Information supplied:
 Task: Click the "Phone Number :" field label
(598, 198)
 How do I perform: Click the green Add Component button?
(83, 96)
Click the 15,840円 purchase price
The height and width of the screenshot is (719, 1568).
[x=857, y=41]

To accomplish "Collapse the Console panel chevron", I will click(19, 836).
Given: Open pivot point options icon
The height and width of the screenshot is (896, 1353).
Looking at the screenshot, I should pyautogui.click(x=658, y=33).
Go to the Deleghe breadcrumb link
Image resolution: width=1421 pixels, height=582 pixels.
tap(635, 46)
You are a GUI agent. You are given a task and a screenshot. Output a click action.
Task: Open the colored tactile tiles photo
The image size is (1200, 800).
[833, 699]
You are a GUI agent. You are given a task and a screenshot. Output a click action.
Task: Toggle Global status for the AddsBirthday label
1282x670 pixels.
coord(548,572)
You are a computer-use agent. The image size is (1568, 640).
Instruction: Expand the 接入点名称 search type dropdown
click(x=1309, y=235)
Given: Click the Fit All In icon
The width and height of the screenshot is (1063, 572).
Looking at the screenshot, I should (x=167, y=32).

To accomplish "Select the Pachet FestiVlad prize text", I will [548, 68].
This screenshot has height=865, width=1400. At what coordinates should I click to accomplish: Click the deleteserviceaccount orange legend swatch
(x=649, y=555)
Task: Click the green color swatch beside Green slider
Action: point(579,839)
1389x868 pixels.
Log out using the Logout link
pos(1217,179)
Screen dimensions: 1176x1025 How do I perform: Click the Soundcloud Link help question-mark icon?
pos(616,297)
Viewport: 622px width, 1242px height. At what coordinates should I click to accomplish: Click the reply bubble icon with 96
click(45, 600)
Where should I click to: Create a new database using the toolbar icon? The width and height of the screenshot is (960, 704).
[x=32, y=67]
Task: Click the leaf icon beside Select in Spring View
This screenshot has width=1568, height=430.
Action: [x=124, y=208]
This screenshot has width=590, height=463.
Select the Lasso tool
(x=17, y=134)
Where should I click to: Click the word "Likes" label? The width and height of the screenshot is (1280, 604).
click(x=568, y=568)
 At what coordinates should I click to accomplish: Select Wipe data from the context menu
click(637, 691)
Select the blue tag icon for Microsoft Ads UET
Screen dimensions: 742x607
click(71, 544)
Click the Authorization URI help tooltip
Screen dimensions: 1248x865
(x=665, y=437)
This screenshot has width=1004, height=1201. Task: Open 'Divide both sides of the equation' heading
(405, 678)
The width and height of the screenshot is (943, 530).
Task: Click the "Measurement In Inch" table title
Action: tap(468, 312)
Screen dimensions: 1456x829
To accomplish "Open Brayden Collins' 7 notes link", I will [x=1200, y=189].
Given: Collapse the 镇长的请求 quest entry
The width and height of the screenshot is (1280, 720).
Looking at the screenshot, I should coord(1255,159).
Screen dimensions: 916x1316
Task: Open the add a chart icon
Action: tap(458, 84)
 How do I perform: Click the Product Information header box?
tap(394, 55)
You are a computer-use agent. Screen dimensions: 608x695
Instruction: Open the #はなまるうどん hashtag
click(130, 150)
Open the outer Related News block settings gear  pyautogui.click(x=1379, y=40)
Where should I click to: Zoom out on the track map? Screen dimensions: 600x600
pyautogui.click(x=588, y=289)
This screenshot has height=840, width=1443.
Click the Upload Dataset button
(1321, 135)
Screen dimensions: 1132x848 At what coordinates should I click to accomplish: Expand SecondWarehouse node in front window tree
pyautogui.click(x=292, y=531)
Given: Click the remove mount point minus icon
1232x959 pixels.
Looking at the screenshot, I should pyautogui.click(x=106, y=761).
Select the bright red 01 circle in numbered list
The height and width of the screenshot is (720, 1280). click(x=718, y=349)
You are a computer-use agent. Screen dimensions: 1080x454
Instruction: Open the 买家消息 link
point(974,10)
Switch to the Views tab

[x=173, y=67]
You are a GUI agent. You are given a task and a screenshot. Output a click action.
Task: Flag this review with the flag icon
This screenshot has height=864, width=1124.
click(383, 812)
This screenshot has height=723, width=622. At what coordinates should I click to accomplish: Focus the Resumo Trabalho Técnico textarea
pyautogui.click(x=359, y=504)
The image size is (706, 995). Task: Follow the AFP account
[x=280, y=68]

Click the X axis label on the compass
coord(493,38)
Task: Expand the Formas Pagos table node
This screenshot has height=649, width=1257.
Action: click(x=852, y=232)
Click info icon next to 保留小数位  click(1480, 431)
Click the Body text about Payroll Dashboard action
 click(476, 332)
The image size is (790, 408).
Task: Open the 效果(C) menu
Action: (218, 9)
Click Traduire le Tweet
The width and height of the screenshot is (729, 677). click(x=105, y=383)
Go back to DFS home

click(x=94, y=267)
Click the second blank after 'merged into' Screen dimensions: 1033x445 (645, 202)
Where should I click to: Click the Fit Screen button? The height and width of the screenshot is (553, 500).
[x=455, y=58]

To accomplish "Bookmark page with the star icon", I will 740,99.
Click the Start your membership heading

Given request: Gather every line of the data above that contains the word "perform". Only matches with the same capitalization count.

Right answer:
 How do I perform: Click the green Add Component button?
Screen dimensions: 1176x1025 How do I perform: Click the Soundcloud Link help question-mark icon?
 How do I perform: Click the Product Information header box?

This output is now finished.